# Arsonists destroy listed building in Grimsby



## Badoosh (Jun 6, 2009)

On the way back from an explore in Lincolnshire, we noticed smoke pouring into the sky near Grimsby town centre, arriving at the site we realised it was a building that we had considered documenting a few hours earlier but decided against due to the amount of chavs loitering. The building was an old warehouse on Garth Lane, part of the old West Haven Maltings & Garth Buildings, & has been a feature of the Grimsby landscape since the eighteenth century forming part of the towns early port before the dock extensions to the north.

Link to the news reports;

http://www.thisisgrimsby.co.uk/news...tion-Town/article-1050161-detail/article.html

http://www.thisisgrimsby.co.uk/news/save-lives-stopping/article-1053046-detail/article.html


Yet another piece of important heritage destroyed by mindless idiots :icon_evil


----------



## extrogg (Jun 6, 2009)

Makes your blood boil..totally senseless..

Girls as well..!!

Available data:

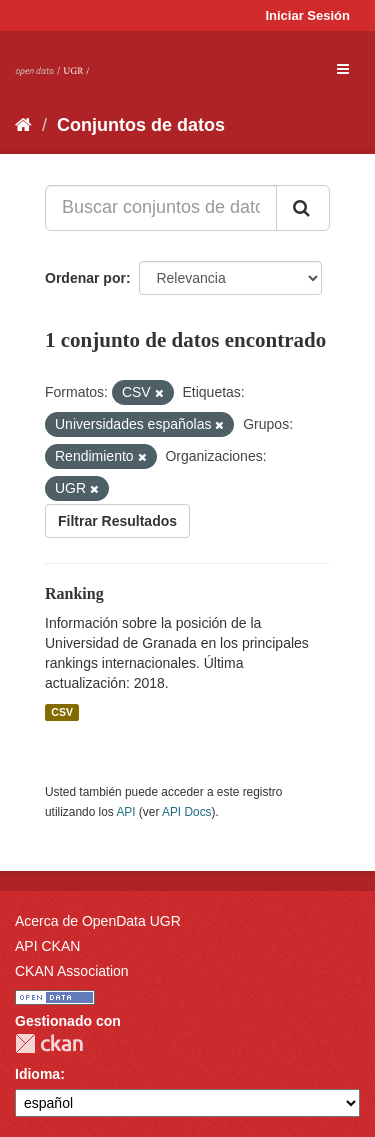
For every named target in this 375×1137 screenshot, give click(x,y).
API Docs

Parts of the exercise:
a) In the Grimsby fire thread, on what street did the destroyed warehouse stand?
b) Continue the forum thread about the Grimsby warehouse fire, starting after its last post.
The material has no connection to the forum thread about the Grimsby warehouse fire.

The responses:
a) Garth Lane.

b)
The local authourity are just as much at fault for allowing the building to become derelict and vulnerable to mindless acts of vandalism.


----------



## theterrorwheel (Jun 6, 2009)

this sort of thing is flaming annoying indeed.


----------



## graybags (Jun 6, 2009)

*Grrr*

Bloody irresponsible if you ask me, they'll probably get a slapped wrist though

G


----------



## Urban Mole (Jun 6, 2009)

Bring back capital punishment, not in this case tho, but a few weeks in a workhouse wouldnt go a miss 
The whole country's gone soft, people can get away with anything nowadays, which is mostly to blame, and why people do these kind of things.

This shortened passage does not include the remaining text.